§ **TASK PROMPT**
Go through the material and copy each line in which the word "Ordway" shows up.

§ **DATA PROVIDED**
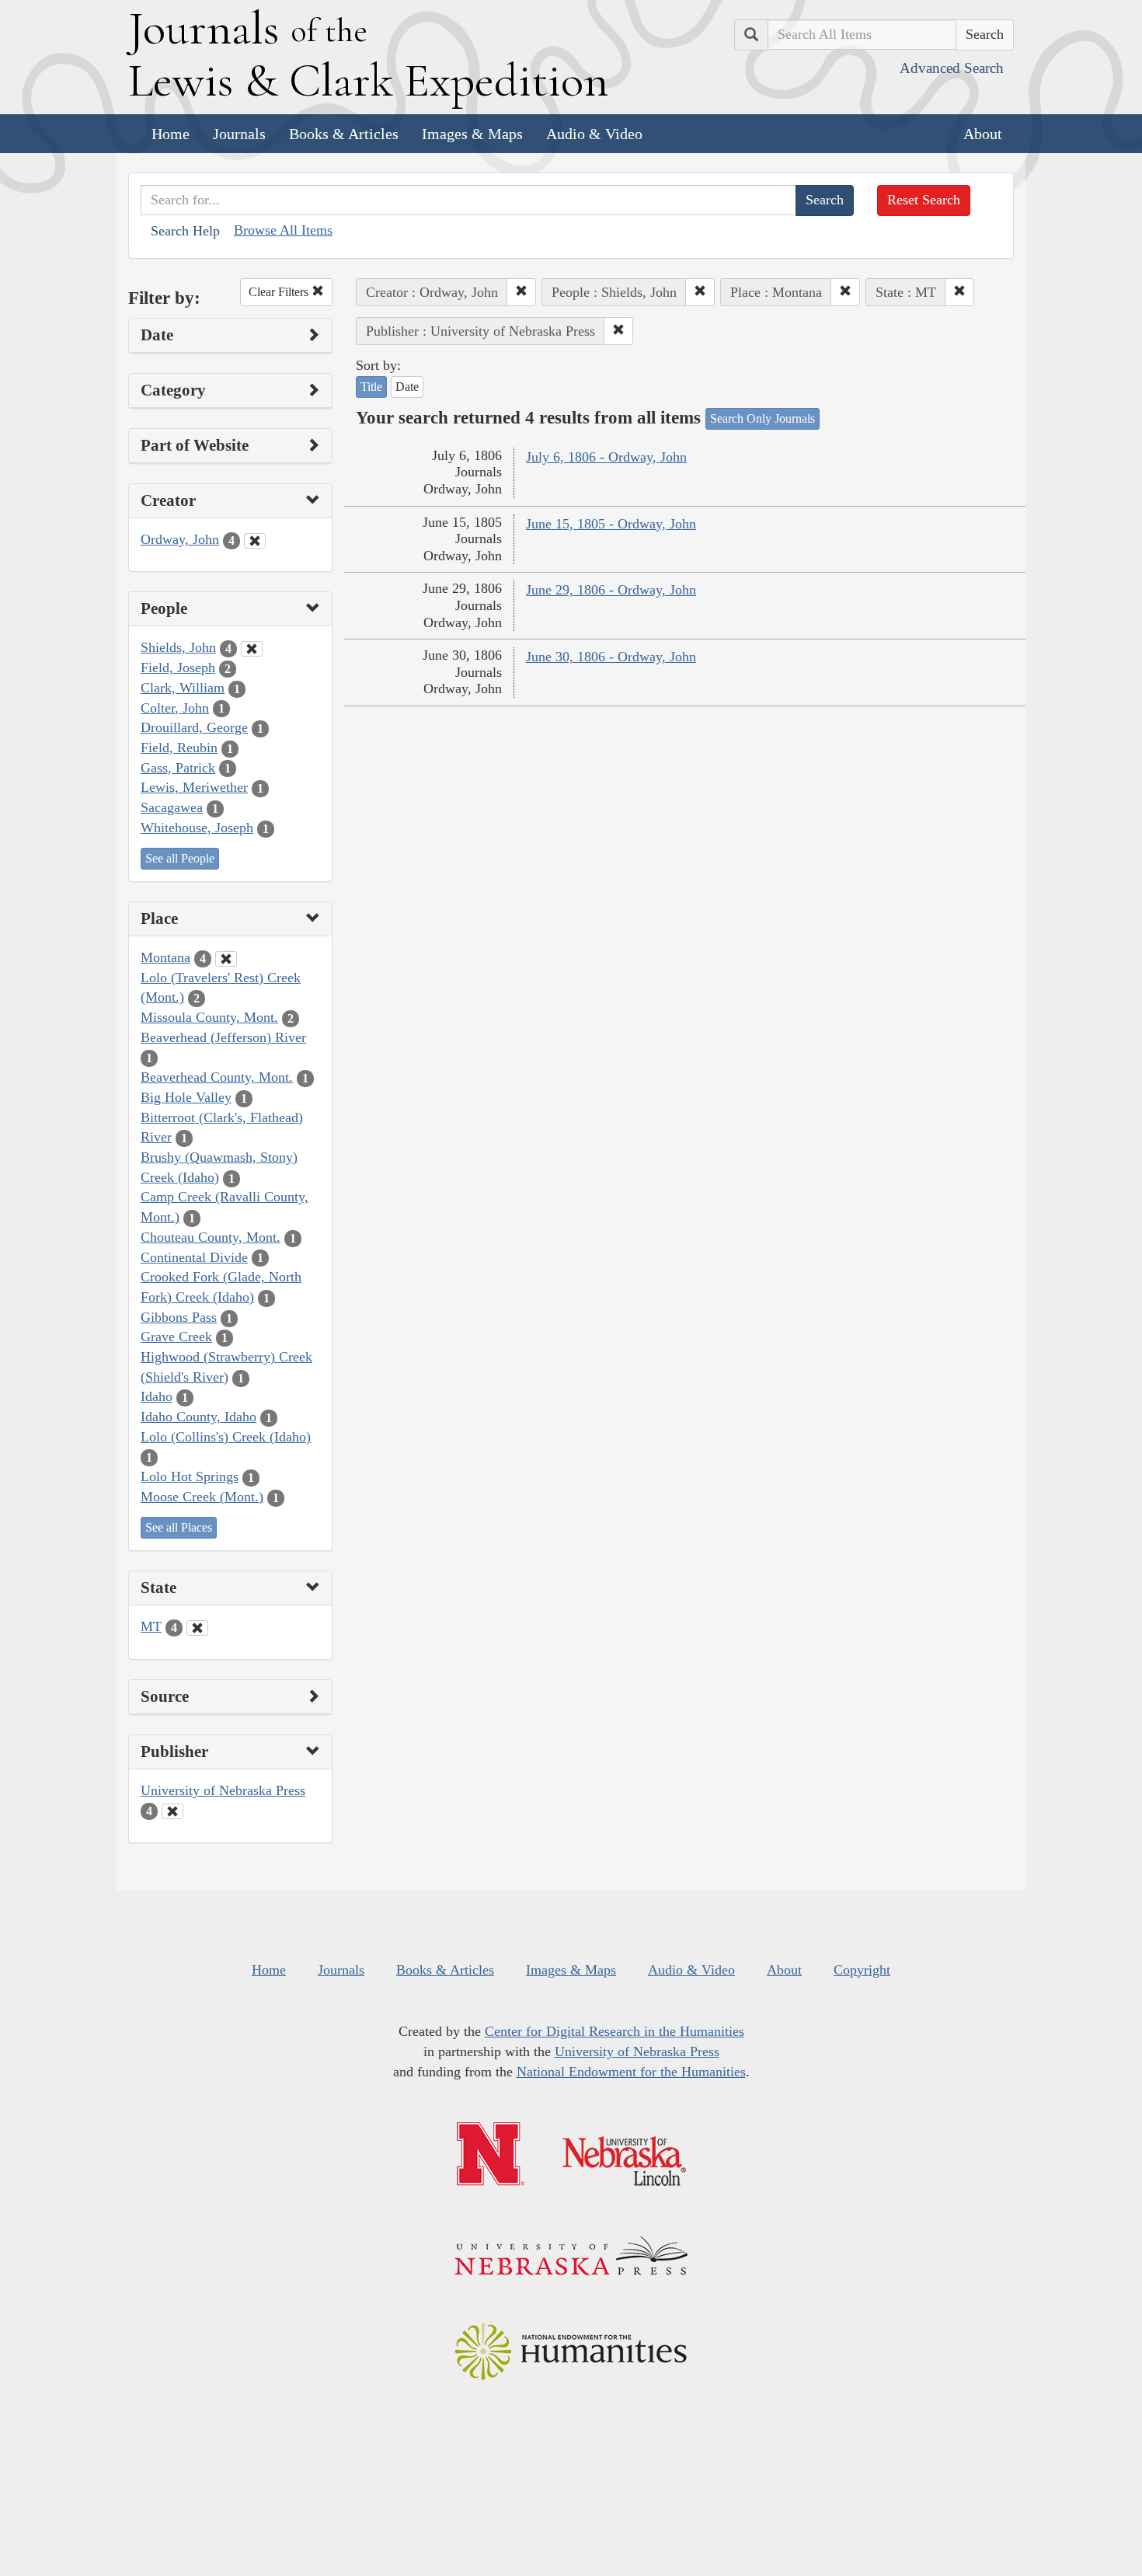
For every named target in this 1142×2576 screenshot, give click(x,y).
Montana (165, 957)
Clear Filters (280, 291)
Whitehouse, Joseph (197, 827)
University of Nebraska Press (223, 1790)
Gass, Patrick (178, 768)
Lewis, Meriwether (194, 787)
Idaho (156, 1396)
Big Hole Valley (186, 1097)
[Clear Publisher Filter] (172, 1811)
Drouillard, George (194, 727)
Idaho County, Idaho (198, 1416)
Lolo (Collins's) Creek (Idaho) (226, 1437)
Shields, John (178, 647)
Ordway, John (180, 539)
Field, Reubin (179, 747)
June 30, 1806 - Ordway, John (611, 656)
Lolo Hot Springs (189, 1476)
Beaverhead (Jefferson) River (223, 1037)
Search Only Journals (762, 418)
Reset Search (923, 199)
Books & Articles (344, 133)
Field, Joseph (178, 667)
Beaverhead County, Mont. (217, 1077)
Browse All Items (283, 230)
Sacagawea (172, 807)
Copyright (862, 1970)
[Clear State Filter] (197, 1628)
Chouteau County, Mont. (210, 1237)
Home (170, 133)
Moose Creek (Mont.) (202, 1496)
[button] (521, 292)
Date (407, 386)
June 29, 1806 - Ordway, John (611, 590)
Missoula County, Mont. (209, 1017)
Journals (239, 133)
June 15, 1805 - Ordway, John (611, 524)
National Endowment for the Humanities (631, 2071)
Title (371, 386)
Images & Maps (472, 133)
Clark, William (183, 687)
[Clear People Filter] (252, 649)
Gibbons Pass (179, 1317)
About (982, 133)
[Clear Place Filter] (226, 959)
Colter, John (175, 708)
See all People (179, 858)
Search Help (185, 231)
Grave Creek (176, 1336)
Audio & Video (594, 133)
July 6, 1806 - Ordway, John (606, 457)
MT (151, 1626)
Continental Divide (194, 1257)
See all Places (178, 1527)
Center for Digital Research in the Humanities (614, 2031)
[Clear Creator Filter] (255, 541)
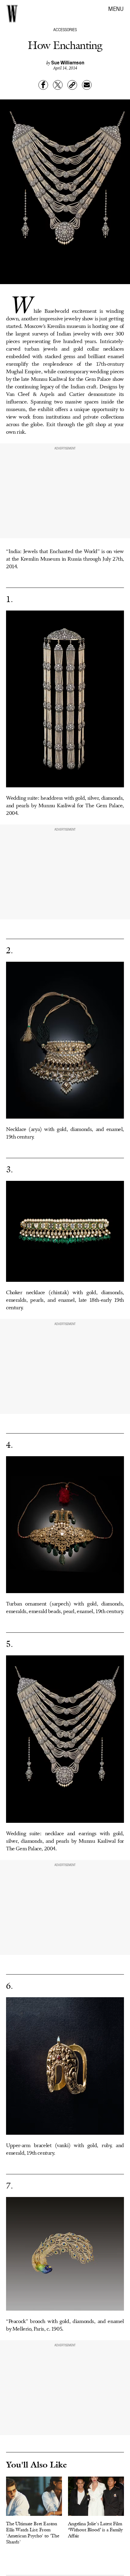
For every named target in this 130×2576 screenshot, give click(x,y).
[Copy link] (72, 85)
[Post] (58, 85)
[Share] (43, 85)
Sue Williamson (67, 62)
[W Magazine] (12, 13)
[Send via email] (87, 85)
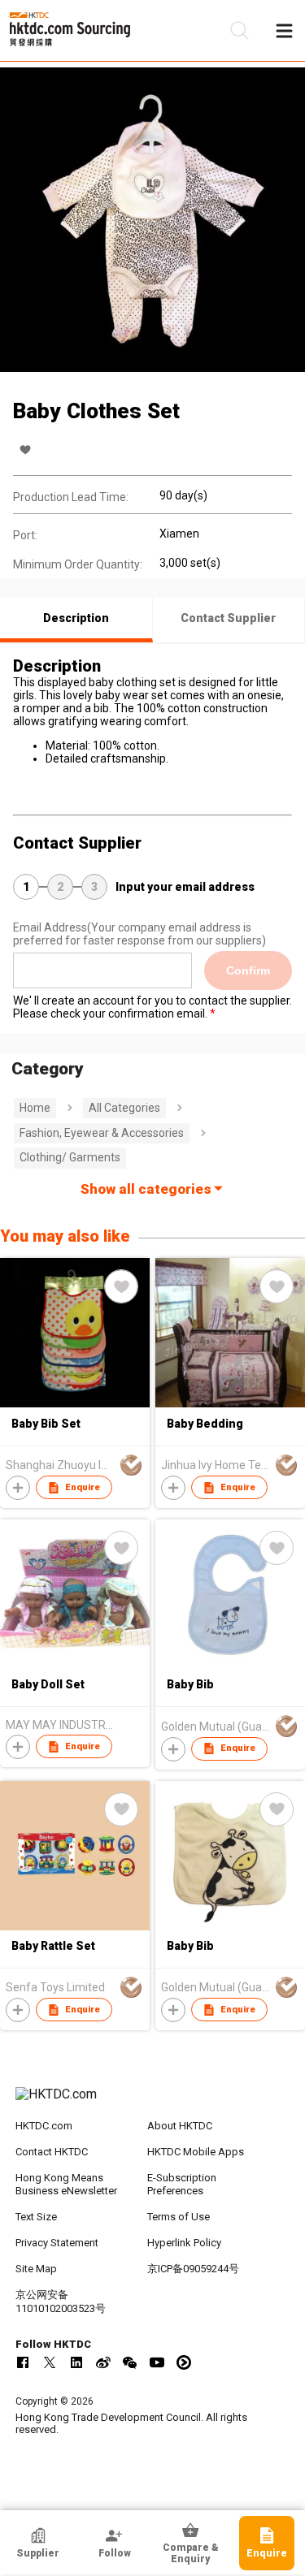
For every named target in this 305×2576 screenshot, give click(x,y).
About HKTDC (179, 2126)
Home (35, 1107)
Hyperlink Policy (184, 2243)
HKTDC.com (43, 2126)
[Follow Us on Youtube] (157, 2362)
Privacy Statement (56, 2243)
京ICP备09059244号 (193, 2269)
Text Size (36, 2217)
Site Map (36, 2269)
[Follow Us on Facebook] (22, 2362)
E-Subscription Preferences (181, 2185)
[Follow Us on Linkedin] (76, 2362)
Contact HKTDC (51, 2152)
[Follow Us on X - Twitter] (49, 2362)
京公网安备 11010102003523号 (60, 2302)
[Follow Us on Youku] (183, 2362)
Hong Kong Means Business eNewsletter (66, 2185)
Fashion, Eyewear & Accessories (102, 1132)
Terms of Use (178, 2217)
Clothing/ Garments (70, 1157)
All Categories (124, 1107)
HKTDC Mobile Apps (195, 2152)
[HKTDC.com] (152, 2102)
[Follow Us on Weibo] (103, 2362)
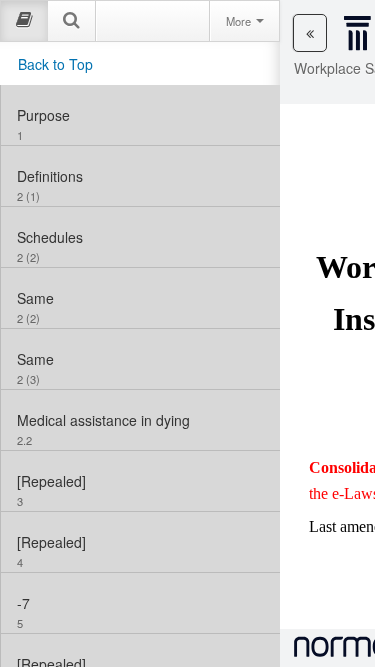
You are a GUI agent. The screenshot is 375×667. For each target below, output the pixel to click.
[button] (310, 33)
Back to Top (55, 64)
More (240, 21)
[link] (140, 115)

§ **ANSWER SECTION**
Ordway, John (180, 539)
June 30, 1806 - Ordway, John (611, 656)
June 29, 1806 - Ordway, John (611, 590)
June 15, 1805 - Ordway, John (611, 524)
July 6, 1806 - Ordway, John (606, 457)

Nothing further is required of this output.